*Requirement*
Transcribe the data in full; each line must match exactly.

---------- Entries provided ----------

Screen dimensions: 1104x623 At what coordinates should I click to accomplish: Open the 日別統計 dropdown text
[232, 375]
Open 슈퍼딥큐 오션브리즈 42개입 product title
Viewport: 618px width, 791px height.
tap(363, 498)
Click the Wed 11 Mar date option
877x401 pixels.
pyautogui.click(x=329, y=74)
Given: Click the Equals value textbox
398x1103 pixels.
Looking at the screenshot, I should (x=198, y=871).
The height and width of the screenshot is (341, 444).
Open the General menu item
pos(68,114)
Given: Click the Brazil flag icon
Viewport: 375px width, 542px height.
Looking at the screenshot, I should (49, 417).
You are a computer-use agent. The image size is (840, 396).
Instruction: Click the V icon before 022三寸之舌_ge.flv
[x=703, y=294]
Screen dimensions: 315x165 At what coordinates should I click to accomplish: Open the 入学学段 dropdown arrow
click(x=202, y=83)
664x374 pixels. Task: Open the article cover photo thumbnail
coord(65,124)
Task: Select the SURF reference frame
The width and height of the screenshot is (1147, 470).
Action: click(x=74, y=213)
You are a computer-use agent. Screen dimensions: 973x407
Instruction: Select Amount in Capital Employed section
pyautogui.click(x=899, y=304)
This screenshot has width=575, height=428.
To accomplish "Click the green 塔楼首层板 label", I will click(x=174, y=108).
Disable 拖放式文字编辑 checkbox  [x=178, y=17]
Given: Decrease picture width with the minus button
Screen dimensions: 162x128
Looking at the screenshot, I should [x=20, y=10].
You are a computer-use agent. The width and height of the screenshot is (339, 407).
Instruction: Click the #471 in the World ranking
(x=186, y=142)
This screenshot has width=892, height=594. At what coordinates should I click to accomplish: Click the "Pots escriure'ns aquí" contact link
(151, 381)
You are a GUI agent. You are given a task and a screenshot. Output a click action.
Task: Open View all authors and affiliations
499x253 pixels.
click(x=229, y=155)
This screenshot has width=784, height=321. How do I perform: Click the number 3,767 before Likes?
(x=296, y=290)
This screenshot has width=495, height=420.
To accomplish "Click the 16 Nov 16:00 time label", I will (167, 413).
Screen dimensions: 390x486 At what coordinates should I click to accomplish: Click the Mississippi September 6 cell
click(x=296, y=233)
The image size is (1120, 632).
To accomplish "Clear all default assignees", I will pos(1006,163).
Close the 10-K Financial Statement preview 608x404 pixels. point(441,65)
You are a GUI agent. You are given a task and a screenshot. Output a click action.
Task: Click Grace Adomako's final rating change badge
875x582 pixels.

----------

*Completed exercise*
Screen dimensions: 1104x623 At what coordinates should I click to accomplish: Open the 日別統計 dropdown text
[232, 375]
Open 슈퍼딥큐 오션브리즈 42개입 product title
Viewport: 618px width, 791px height.
tap(363, 498)
Click the Wed 11 Mar date option
877x401 pixels.
pyautogui.click(x=329, y=74)
Given: Click the Equals value textbox
398x1103 pixels.
Looking at the screenshot, I should (x=198, y=871).
The height and width of the screenshot is (341, 444).
Open the General menu item
pos(68,114)
Given: Click the Brazil flag icon
Viewport: 375px width, 542px height.
Looking at the screenshot, I should (49, 417).
You are a computer-use agent. The image size is (840, 396).
Instruction: Click the V icon before 022三寸之舌_ge.flv
[x=703, y=294]
Screen dimensions: 315x165 At what coordinates should I click to accomplish: Open the 入学学段 dropdown arrow
click(x=202, y=83)
664x374 pixels. Task: Open the article cover photo thumbnail
coord(65,124)
Task: Select the SURF reference frame
The width and height of the screenshot is (1147, 470).
Action: click(x=74, y=213)
You are a computer-use agent. Screen dimensions: 973x407
Instruction: Select Amount in Capital Employed section
pyautogui.click(x=899, y=304)
This screenshot has width=575, height=428.
To accomplish "Click the green 塔楼首层板 label", I will click(x=174, y=108).
Disable 拖放式文字编辑 checkbox  [x=178, y=17]
Given: Decrease picture width with the minus button
Screen dimensions: 162x128
Looking at the screenshot, I should [x=20, y=10].
You are a computer-use agent. The width and height of the screenshot is (339, 407).
Instruction: Click the #471 in the World ranking
(x=186, y=142)
This screenshot has width=892, height=594. At what coordinates should I click to accomplish: Click the "Pots escriure'ns aquí" contact link
(151, 381)
You are a GUI agent. You are given a task and a screenshot. Output a click action.
Task: Open View all authors and affiliations
499x253 pixels.
click(x=229, y=155)
This screenshot has width=784, height=321. How do I perform: Click the number 3,767 before Likes?
(x=296, y=290)
This screenshot has width=495, height=420.
To accomplish "Click the 16 Nov 16:00 time label", I will (167, 413).
Screen dimensions: 390x486 At what coordinates should I click to accomplish: Click the Mississippi September 6 cell
click(x=296, y=233)
The image size is (1120, 632).
To accomplish "Clear all default assignees", I will pos(1006,163).
Close the 10-K Financial Statement preview 608x404 pixels. point(441,65)
You are a GUI agent. You are given a task and a screenshot. Output a click action.
Task: Click Grace Adomako's final rating change badge
875x582 pixels.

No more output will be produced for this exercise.